> _ИСХОДНЫЙ ТЕКСТ_
==================================================
Ольга Седакова: «Государство делает все, чтобы на него больше не рассчитывали»
Можно ли считать Россию частью Европы, что такое «революция достоинства», почему РПЦ не хочет помнить о своих жертвах, чем опасна военная форма в детском саду, как власть хочет воспользоваться пересмотром истории и каковы наши шансы на свободу? Российский поэт, переводчик и мыслитель Ольга Седакова в подкасте Тайги.инфо «Корни и щепки».
Ведущие — публицист и политик Дмитрий Холявченко, гендиректор исследовательской компании Tayga Research Александр Баянов. Публикуем видео Татьяны Душутиной и Кирилла Канина, аудиоверсию и расшифровку беседы.
Холявченко: У меня сразу же такой, может быть, странный вопрос: насколько в современных условиях Россия может считаться отдельной цивилизацией?
==================================================
> _БЛОК ДАННЫХ_
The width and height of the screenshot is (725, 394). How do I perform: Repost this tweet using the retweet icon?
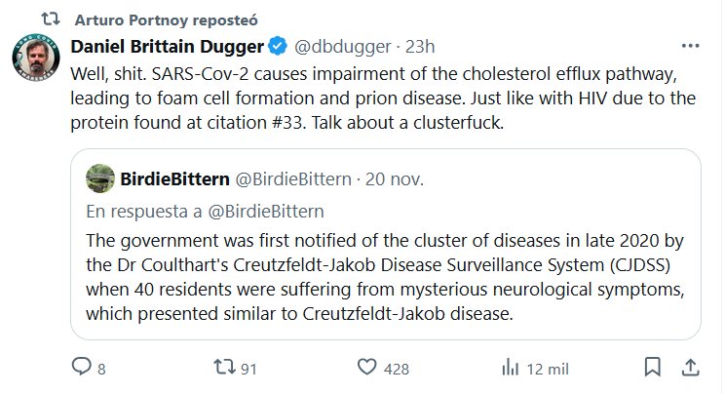[224, 367]
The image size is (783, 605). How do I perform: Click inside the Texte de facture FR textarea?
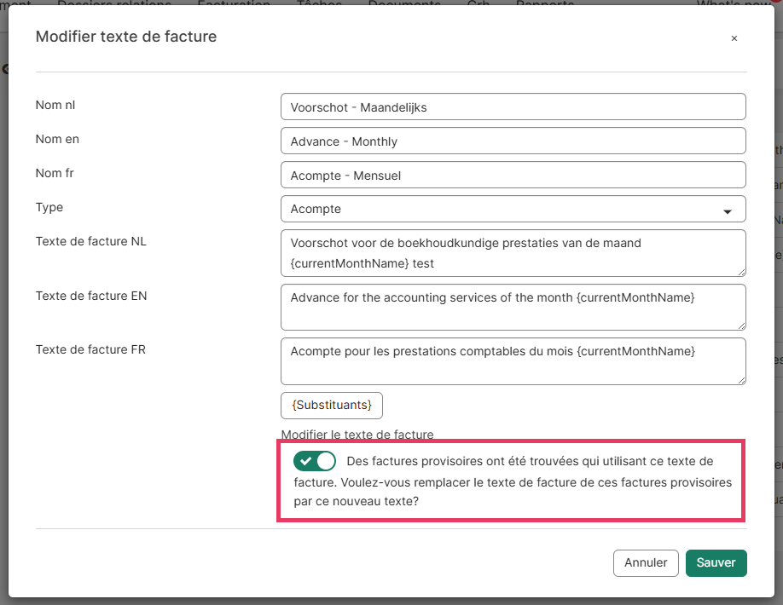(x=513, y=361)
==================================================
> _ВЫПОЛНИТЕ ЗАДАНИЯ_
A: Ответьте по тексту на вопросы:
(i) Как называется подкаст Тайги.инфо, гостем которого стала Ольга Седакова?
(ii) Какую должность занимает Александр Баянов?
(iii) Кто из ведущих задает вопрос о том, может ли Россия считаться отдельной цивилизацией?
B: Выпишите из текста фрагмент между словами «Ведущие — публицист» и «считаться отдельной цивилизацией?» включительно.
Материал никак не связан с текстом.

> _ОТВЕТЫ К ЗАДАНИЯМ_
A:
(i) «Корни и щепки».
(ii) Гендиректор исследовательской компании Tayga Research.
(iii) Дмитрий Холявченко.

B:
Ведущие — публицист и политик Дмитрий Холявченко, гендиректор исследовательской компании Tayga Research Александр Баянов. Публикуем видео Татьяны Душутиной и Кирилла Канина, аудиоверсию и расшифровку беседы.
Холявченко: У меня сразу же такой, может быть, странный вопрос: насколько в современных условиях Россия может считаться отдельной цивилизацией?